Volume 42 Number 1 Article 1
Team: Dave Thompson and Andy Whitney
Being a totally committed and focussed member of the close-knit Ease Gill re-surveying team, I had a bit of a moral dilemma facing me when offered the possibility of something known as a 'tourist trip' with Dave. I had heard about these 'tourist trips'. You go down a pleasant cave with bags of rope, have a wander around, ooh and aah at formations, have a laugh, a chat and then go back out. This seemed odd. No BDH? No compass, clino or tape? What was the point? More to the point, what would the survey master say if he found out?!
With some scepticism I agreed, and on a cold and frosty Tuesday the week before Christmas we found ourselves on a snow covered Leck Fell for a trip down Gavel Pot. Dave hadn't been to Gavel before, so I was looking forward to showing him the fine formations in Glasfurd's. We also decided on a potter down to the final two pitches although we weren't going to descend these today on the grounds that the temperature was forecast to increase during the day meaning a possibility of meltwater raising water levels.
Arriving at the entrance shakehole we pondered on whether we should rig a safety line down the steep descent to the first pitch, but we didn't have quite enough rope and the climb didn't prove too dodgy. We got safely down to the bridge and I began rigging around to the Y-hang, which seemed in a rather dubious location for a sensible hang. Abbing over the edge it became apparent that the choice of bolt placements was poor to say the least. An old iron bolt (installed years ago for ladder descents) on the opposite side of the hole is used as a deviation to stop rope rub, but the angle of the rope is so acute that it is very awkward to pass. Dave commented that I was faffing, but he soon withdrew that statement when his turn came!
At the bottom we admired the impressive fluted walls and commented on how nice a descent it would make coming down from that side of the shaft. Unfortunately, the walls above were far too shattered to make this possible. Dave rigged the second pitch behind the big block and a rope was rigged for the 'climb' down into the streamway. It is worth mentioning at this point that the climb on stacked deads is not entirely stable and should be treated with great caution. A proper SRT rope should be used here as the in-situ washing line string is very suspect.

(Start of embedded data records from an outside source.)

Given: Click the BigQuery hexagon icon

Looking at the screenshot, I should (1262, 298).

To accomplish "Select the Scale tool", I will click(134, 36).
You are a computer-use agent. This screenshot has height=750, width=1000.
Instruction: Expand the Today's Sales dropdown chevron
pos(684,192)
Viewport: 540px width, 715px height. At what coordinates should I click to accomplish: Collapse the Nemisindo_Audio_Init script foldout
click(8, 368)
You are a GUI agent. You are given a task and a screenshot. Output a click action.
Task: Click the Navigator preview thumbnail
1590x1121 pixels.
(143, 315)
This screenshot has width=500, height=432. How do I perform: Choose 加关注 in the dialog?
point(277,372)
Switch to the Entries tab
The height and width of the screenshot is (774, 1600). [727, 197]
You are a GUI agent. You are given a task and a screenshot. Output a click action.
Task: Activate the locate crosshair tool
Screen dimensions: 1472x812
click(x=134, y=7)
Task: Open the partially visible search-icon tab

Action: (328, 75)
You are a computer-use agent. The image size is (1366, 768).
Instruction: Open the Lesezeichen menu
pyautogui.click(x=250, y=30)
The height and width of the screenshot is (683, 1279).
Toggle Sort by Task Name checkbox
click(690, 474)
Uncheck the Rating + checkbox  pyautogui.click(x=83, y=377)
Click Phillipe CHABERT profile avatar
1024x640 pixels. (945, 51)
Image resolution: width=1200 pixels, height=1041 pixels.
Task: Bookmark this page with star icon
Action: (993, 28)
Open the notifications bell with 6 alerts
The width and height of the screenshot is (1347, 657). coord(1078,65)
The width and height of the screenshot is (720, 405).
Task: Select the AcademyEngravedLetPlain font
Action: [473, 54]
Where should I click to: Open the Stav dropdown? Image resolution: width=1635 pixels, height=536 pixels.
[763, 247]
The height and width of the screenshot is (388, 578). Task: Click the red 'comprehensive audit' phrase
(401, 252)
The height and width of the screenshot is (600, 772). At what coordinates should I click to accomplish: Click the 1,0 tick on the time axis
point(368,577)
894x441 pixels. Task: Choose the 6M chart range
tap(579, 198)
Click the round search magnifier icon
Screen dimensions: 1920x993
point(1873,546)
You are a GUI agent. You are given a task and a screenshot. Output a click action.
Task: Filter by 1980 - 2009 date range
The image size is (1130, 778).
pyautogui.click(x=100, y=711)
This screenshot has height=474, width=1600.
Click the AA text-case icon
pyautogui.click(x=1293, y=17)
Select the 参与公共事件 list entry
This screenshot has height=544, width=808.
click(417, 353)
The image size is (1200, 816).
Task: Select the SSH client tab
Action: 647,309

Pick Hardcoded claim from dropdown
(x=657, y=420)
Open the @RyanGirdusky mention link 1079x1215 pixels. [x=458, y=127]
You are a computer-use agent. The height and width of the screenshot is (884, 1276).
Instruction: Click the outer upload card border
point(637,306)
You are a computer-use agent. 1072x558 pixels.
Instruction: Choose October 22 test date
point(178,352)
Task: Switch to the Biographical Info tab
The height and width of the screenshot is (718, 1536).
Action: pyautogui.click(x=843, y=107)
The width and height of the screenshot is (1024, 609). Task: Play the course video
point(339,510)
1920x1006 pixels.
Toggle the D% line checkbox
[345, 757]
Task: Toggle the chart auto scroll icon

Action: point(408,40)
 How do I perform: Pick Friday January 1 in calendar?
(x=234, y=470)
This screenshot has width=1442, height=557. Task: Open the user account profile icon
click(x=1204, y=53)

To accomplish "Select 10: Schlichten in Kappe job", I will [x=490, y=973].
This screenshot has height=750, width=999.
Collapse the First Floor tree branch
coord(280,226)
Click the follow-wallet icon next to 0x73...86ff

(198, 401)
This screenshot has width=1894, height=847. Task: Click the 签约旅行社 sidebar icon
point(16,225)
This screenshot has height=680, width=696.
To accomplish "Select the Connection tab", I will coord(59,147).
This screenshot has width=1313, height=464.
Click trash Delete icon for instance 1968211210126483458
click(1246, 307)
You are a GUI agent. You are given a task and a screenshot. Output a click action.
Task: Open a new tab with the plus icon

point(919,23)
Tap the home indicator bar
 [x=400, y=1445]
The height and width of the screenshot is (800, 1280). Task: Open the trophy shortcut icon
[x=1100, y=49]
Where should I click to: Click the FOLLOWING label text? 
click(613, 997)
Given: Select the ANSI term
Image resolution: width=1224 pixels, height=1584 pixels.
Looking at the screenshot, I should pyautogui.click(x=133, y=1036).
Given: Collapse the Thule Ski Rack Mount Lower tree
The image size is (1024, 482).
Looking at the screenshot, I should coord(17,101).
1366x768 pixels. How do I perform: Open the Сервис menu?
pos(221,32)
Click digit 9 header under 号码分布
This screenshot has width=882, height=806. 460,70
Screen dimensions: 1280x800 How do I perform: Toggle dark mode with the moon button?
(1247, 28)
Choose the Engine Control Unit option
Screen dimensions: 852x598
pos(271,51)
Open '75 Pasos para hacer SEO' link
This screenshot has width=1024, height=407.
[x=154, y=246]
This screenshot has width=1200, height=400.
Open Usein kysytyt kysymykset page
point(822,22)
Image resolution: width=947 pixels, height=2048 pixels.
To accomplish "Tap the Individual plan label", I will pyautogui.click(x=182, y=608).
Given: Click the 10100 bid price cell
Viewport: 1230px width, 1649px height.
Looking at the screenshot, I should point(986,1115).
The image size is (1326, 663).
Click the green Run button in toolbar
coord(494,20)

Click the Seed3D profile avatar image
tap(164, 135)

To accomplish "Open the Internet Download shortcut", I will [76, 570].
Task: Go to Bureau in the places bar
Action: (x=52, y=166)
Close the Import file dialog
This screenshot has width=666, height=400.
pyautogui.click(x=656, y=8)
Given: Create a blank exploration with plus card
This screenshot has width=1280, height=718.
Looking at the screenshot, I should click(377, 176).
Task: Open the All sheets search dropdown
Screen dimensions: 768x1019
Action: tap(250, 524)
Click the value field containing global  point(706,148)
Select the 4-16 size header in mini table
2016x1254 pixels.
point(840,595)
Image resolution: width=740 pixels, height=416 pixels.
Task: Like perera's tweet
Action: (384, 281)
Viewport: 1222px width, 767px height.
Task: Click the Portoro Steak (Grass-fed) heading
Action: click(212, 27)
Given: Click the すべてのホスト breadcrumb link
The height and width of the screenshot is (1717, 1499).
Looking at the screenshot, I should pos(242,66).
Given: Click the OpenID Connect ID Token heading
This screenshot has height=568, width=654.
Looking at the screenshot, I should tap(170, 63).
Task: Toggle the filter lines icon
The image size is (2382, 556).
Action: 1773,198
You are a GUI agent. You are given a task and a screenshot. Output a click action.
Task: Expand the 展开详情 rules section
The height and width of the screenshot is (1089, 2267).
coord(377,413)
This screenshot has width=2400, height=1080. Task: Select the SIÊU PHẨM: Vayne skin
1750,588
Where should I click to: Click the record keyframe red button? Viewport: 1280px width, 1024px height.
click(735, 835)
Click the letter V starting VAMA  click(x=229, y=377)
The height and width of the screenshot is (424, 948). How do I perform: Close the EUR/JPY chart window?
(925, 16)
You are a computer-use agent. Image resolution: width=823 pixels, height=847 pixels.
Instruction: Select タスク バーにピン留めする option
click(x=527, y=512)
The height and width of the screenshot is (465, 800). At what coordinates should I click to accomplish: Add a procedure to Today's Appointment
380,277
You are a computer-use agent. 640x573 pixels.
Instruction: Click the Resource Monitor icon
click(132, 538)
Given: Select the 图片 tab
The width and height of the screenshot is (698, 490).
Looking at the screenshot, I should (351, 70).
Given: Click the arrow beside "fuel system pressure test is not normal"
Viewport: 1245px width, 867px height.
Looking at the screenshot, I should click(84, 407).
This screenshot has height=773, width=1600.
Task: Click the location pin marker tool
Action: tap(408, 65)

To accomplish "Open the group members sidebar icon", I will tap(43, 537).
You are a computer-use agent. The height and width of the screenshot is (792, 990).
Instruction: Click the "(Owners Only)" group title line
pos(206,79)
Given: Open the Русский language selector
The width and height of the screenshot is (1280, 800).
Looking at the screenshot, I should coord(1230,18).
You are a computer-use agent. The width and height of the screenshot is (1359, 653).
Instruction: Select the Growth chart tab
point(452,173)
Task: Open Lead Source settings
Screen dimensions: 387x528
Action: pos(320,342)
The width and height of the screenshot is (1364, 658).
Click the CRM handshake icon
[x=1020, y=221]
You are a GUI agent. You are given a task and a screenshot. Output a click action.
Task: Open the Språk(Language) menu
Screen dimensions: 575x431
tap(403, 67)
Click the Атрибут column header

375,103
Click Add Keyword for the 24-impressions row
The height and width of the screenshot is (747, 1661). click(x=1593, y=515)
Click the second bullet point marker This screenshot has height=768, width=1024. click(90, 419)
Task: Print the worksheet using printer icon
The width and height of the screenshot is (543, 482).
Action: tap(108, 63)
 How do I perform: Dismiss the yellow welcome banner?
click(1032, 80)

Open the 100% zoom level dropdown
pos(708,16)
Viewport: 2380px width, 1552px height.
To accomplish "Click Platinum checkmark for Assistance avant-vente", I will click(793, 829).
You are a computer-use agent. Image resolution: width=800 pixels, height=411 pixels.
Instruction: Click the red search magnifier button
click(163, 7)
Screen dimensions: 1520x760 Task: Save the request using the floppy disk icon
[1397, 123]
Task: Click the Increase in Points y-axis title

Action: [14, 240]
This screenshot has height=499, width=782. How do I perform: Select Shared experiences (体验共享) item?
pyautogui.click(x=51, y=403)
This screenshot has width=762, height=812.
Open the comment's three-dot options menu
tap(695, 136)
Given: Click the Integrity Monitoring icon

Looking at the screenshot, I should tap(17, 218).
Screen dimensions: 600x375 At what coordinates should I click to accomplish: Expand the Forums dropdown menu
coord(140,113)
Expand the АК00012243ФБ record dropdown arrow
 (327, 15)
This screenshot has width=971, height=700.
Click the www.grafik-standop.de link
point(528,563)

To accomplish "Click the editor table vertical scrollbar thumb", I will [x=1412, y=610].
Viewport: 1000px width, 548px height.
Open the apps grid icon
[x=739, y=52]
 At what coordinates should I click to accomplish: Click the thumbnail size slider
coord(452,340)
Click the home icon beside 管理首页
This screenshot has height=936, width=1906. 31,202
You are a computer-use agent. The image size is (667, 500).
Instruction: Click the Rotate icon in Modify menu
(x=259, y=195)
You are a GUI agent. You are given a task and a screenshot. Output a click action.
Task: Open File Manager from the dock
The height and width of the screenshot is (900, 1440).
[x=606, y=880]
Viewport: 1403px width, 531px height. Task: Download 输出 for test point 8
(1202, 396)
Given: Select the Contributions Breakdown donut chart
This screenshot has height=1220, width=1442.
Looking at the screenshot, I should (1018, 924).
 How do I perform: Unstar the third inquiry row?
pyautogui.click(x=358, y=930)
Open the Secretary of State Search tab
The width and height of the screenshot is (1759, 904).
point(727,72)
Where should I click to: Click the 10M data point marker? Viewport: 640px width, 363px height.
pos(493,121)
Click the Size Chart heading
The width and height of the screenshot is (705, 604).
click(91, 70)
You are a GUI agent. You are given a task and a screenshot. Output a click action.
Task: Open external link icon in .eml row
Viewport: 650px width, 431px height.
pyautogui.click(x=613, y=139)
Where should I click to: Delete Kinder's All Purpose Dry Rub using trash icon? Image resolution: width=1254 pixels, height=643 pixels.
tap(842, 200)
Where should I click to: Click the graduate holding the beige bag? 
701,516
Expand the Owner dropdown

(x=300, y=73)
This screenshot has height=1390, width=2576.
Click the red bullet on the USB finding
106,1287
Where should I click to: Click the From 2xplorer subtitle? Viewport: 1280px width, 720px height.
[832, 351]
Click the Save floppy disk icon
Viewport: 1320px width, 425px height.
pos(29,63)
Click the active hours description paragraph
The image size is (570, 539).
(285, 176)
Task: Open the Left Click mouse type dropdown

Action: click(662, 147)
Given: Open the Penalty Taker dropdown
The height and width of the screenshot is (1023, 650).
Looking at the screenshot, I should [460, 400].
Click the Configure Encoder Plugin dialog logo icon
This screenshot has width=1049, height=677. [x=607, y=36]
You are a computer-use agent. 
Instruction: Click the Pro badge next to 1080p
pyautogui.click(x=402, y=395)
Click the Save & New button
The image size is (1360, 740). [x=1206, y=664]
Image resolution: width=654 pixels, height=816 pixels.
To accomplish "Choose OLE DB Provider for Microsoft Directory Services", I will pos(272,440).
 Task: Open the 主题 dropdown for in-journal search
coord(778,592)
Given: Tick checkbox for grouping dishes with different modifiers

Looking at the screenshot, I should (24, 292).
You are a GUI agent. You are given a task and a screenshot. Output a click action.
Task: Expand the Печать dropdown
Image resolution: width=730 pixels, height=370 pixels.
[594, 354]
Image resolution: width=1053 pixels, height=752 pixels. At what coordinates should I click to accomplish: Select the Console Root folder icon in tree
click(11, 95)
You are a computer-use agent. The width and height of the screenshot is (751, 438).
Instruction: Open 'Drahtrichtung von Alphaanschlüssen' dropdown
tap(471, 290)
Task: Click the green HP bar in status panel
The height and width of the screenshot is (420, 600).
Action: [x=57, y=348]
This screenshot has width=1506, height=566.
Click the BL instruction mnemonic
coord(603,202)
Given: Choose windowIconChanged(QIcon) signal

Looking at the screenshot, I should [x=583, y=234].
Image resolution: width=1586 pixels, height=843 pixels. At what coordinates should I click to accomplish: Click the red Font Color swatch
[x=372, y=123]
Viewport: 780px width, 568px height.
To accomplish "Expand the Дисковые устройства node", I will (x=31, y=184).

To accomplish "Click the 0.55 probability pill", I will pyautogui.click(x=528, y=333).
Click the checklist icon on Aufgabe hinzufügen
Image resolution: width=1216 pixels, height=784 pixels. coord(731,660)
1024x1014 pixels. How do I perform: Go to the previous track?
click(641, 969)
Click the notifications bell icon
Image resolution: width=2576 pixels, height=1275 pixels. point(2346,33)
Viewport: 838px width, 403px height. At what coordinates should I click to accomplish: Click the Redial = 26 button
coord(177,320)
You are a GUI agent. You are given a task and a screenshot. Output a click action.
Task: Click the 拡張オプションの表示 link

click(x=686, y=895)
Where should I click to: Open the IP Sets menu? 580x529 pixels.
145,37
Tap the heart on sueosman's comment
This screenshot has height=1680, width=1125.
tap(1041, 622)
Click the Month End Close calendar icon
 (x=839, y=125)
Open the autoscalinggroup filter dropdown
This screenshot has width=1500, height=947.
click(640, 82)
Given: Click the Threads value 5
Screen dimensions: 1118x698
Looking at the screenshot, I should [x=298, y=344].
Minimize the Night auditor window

In the streamway water levels were found to be low, probably due to the fact that most of it was still frozen on the surface. Hopefully it was going to stay that way for a while! Stomping down to the downstream pitches was very pleasant - no sign of any surveying instruments of torture yet. A high level was spotted and demanded a look. I hadn't been up here before and didn't know where or what it was. Climbing up a Moonmilk slope a high joint controlled rift was entered, continuing for a reasonable distance, with fine formations, before splitting into two smaller chocked inlets - shame. This I later identified as Southbound Passage.
Next we headed for Glasfurd's via the small connecting rift gained by a short, easy climb up out of the main stream. Glasfurd's Chamber is of impressive dimensions, but sadly only for a short distance. A climb up a mud slope near the downstream end enters the stunning Glasfurd's Passage consisting of a number of richly decorated chambers broken by some low slithers through ascending mud floored scoops. At the end we reached a deepish pool with a couple of feet of airspace. I had been beyond this point on a previous trip and definitely hadn't seen this pool this deep. We noticed a hosepipe coiled on the floor and guessed this was used to siphon the water, but it hadn't been in operation so we decided we wanted to stay dry and turned back.
Ray Duffy in Glasford's Chamber
The journey back out was uneventful, apart from the deviation from hell, which received a unanimous vote of 'pain in the arse'. A rebelay immediately over the edge of the drop would have prevented rope rub and made the deviation unnecessary. Ho Hum.
A brief attempt to walk over to have a look down Nippikin Pot was made, but brief is the operative word here and we soon agreed on the foolishness of this idea and headed back to the car.
I have to say that this 'tourist trip' idea seems a good one, and could catch on. After all, there is no hanging around getting cold while each and every cobble position is noted and drawn, no lying flat out trying to read instruments in beddings so low that you can't even turn your head and we didn't even have to go down County Pot to get there.
Reality check - Monday night, Bullpot Farm, usual time. County Pot, here we come!